## EXERCISE AIM:
Please copy the records below with "symbol" substituted for "icon" and nothing else changed, leaving out the pictures.

## INFORMATION SUPPLIED:
※ ※ ※
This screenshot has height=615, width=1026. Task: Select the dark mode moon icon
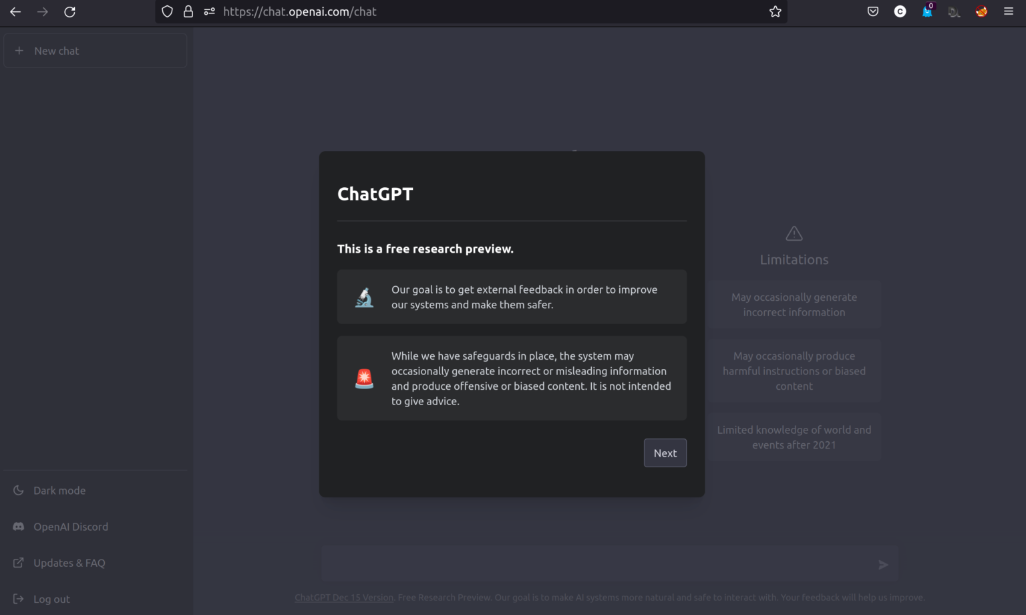coord(18,490)
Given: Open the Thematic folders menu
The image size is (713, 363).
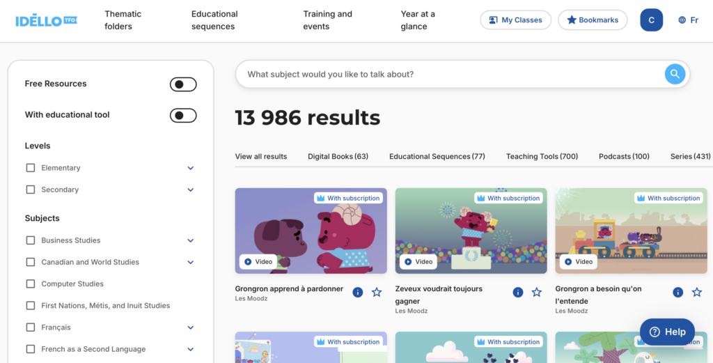Looking at the screenshot, I should [x=123, y=20].
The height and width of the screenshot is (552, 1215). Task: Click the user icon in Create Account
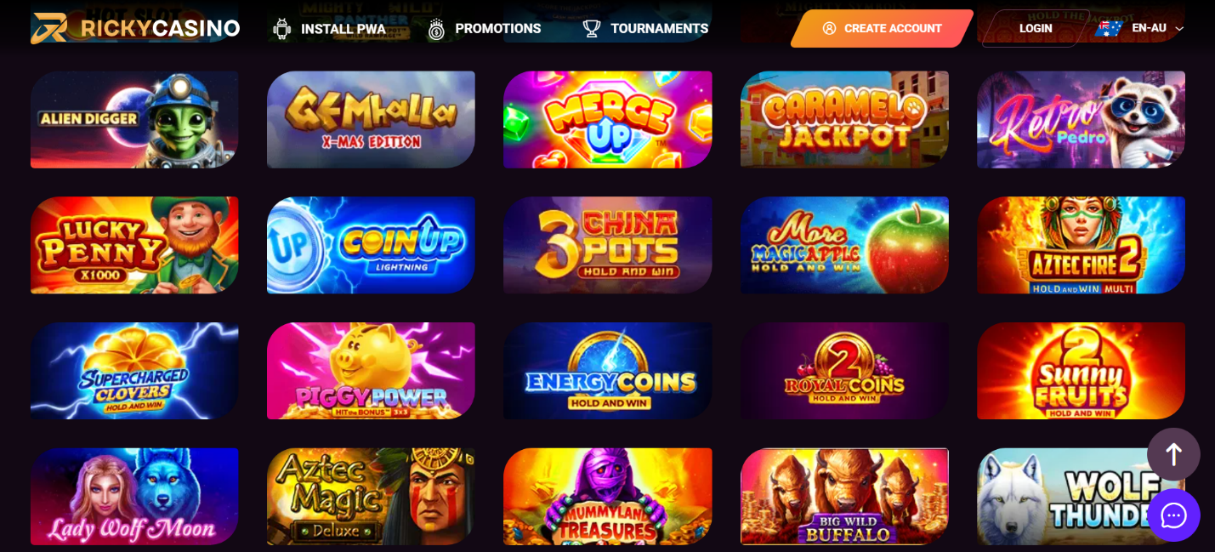829,28
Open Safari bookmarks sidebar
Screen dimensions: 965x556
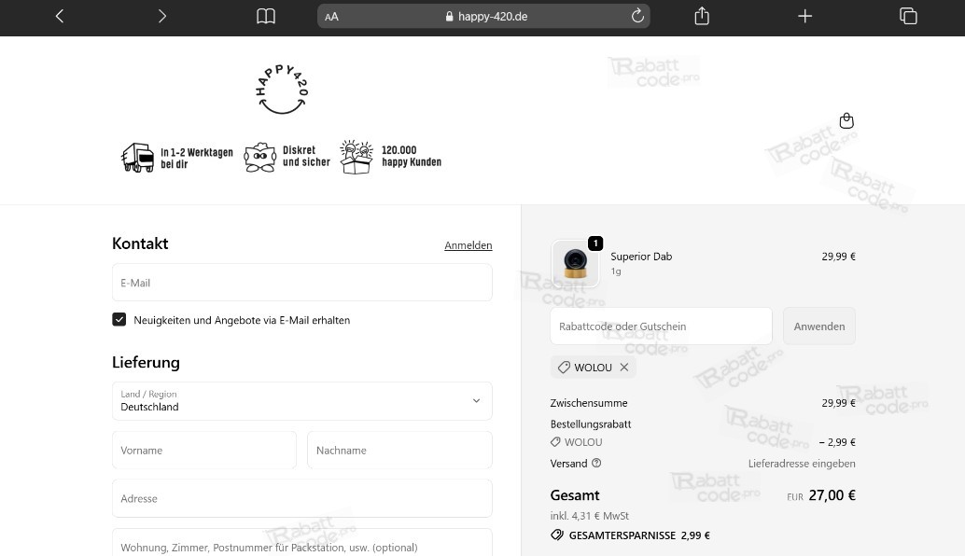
※ ※ ※
## ANSWER TO THIS TASK:
This screenshot has height=615, width=1026. Task: Select the dark mode moon symbol
coord(18,490)
Given: Open the Thematic folders menu
The image size is (713, 363).
Looking at the screenshot, I should [x=123, y=20].
The height and width of the screenshot is (552, 1215). Task: Click the user symbol in Create Account
829,28
Open Safari bookmarks sidebar
Screen dimensions: 965x556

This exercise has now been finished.